Items listed in a dataset
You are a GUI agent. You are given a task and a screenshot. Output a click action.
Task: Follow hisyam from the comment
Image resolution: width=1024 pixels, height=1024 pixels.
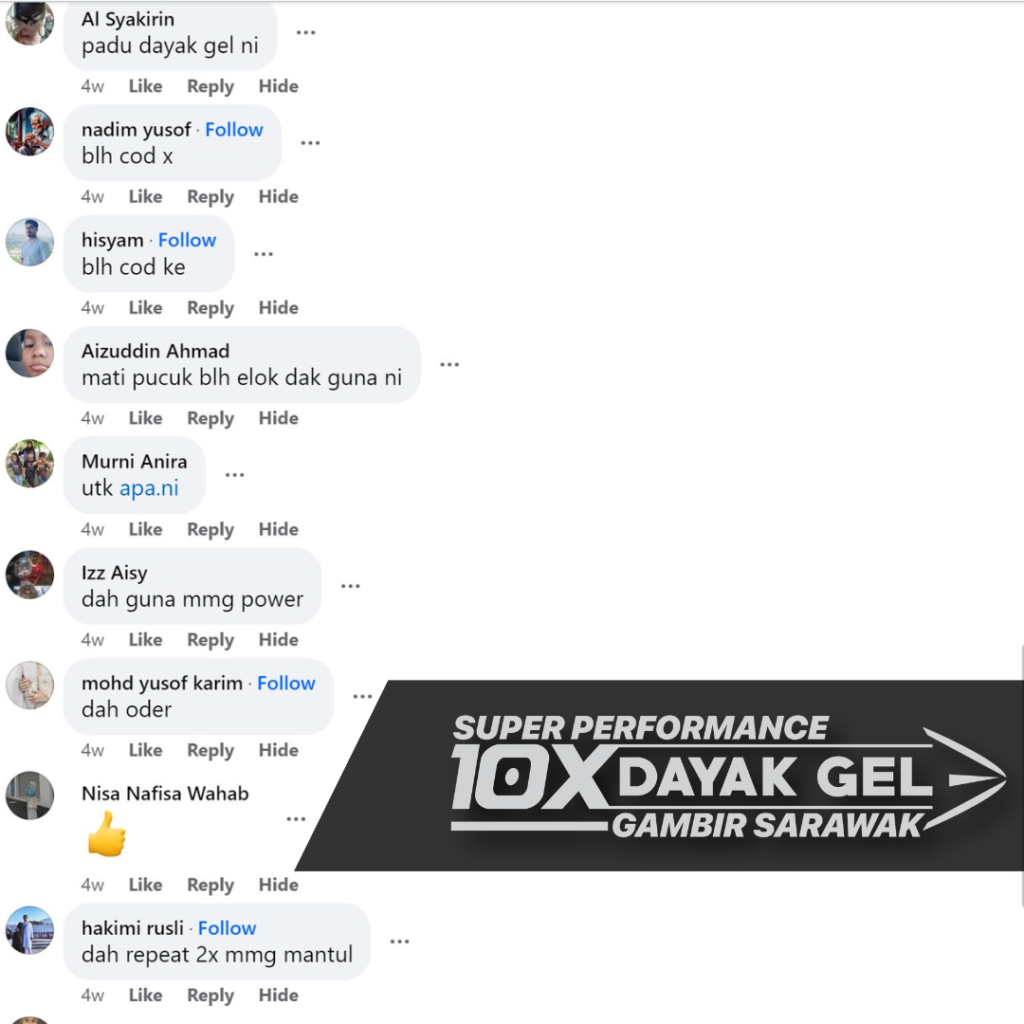187,240
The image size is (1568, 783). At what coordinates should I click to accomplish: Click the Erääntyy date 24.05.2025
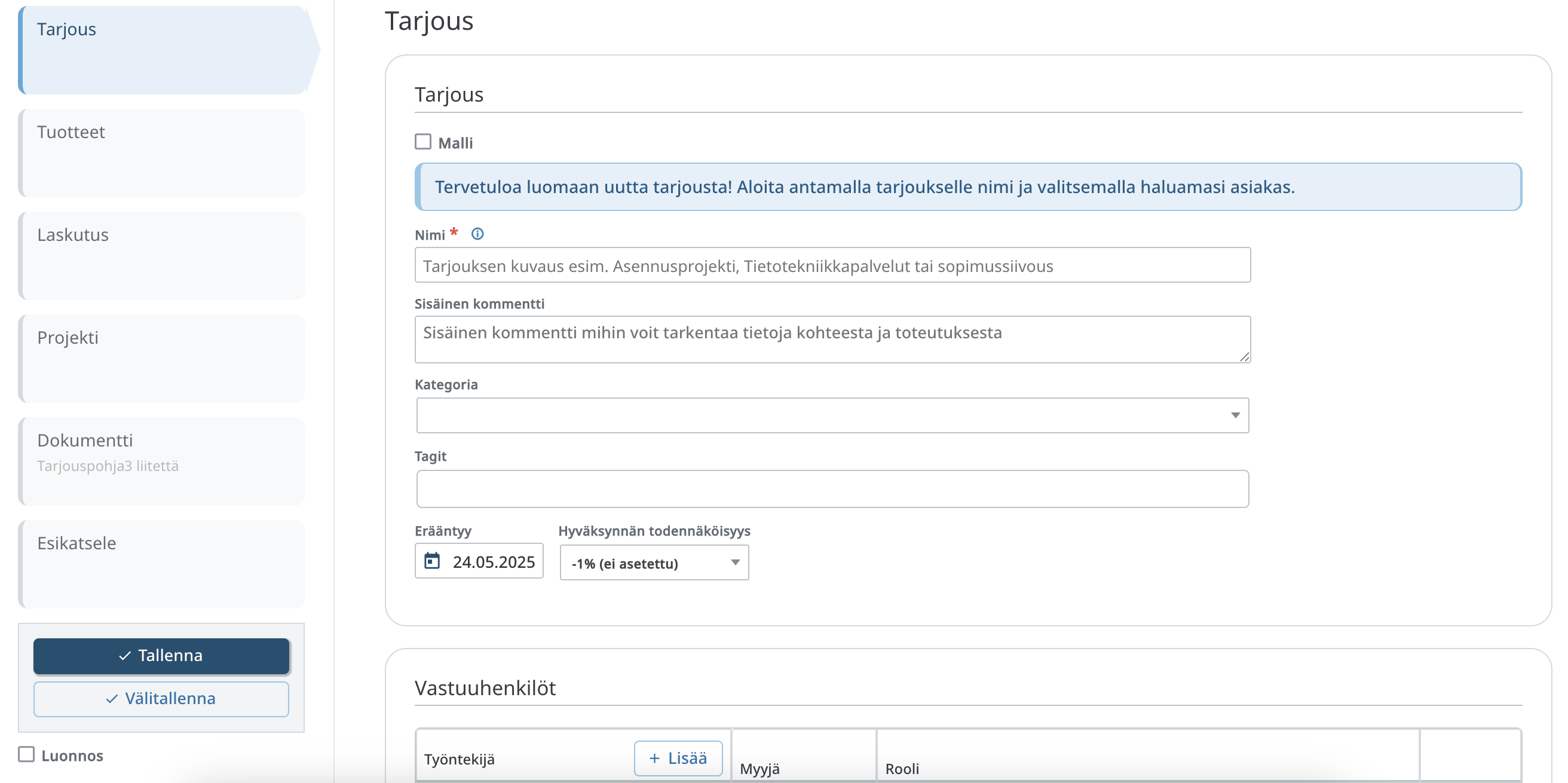pos(493,561)

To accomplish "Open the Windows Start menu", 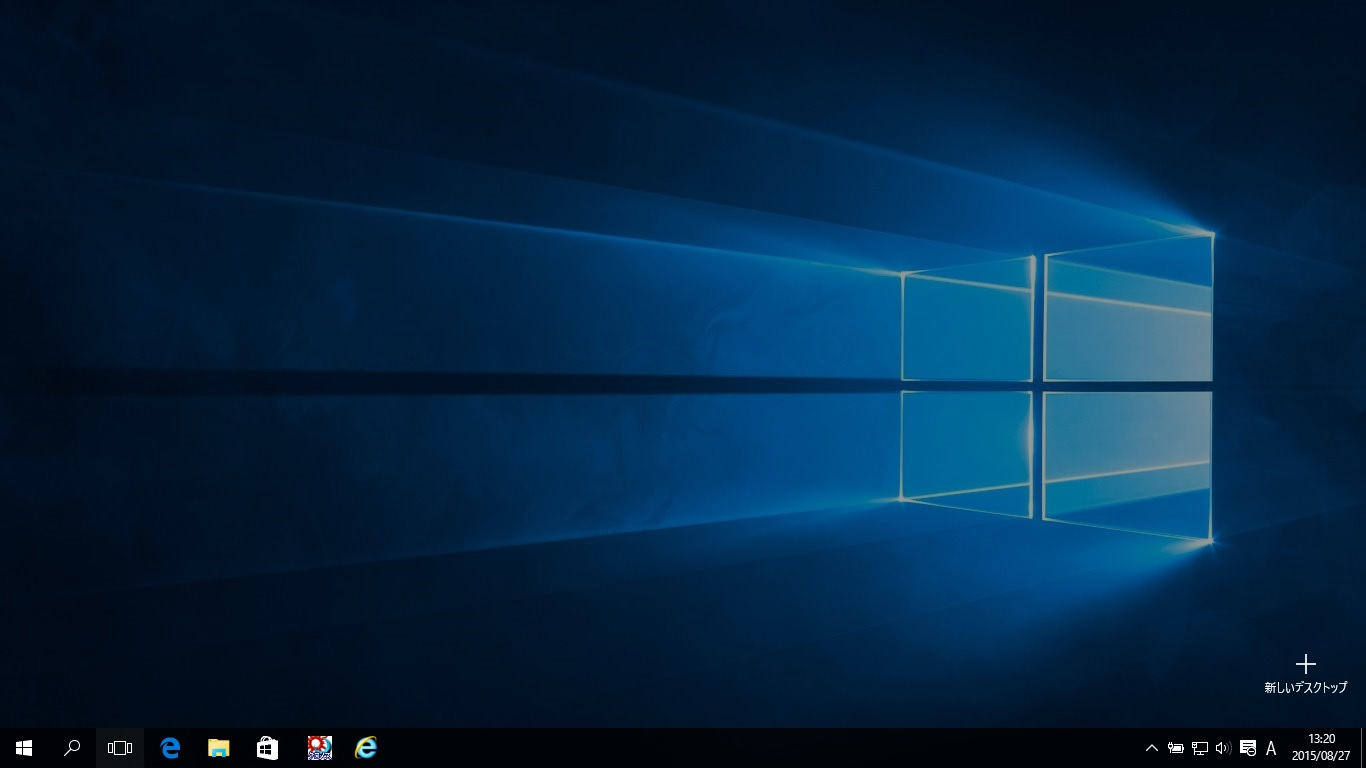I will [24, 748].
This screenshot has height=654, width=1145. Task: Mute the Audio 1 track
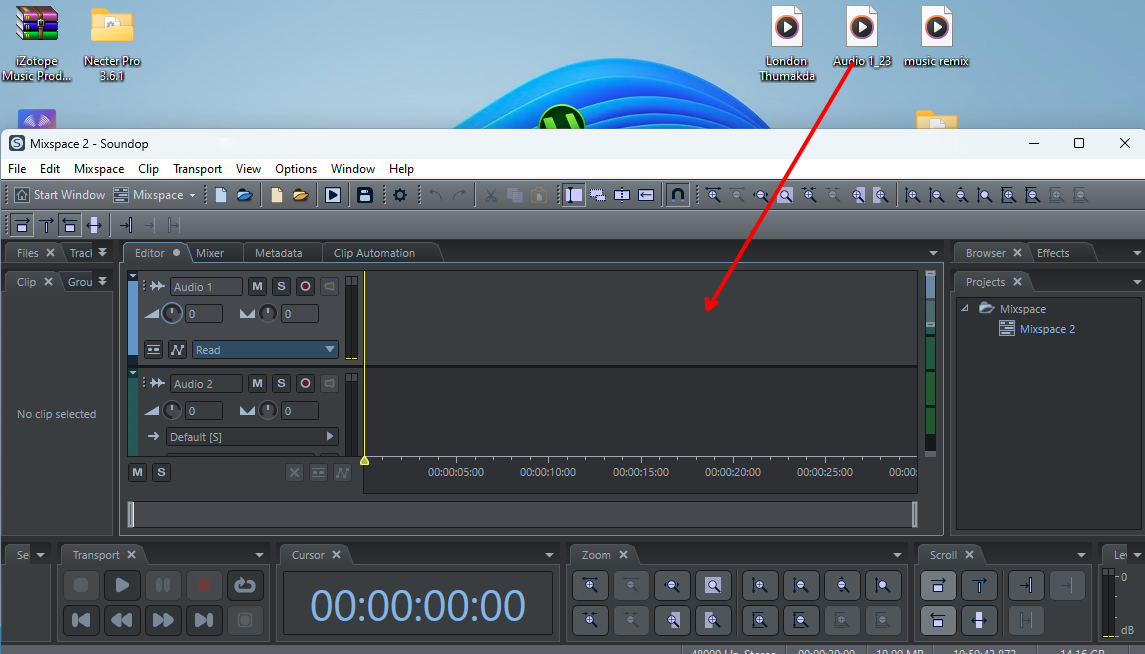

* **WORK TO BE COMPLETED**
Which lines of the records above contain the word "height"? Copy each of those lines in full.

* **ANSWER TO THE TASK**
Image resolution: width=1024 pixels, height=1024 pixels.
This screenshot has height=654, width=1145. Task: Mute the Audio 1 track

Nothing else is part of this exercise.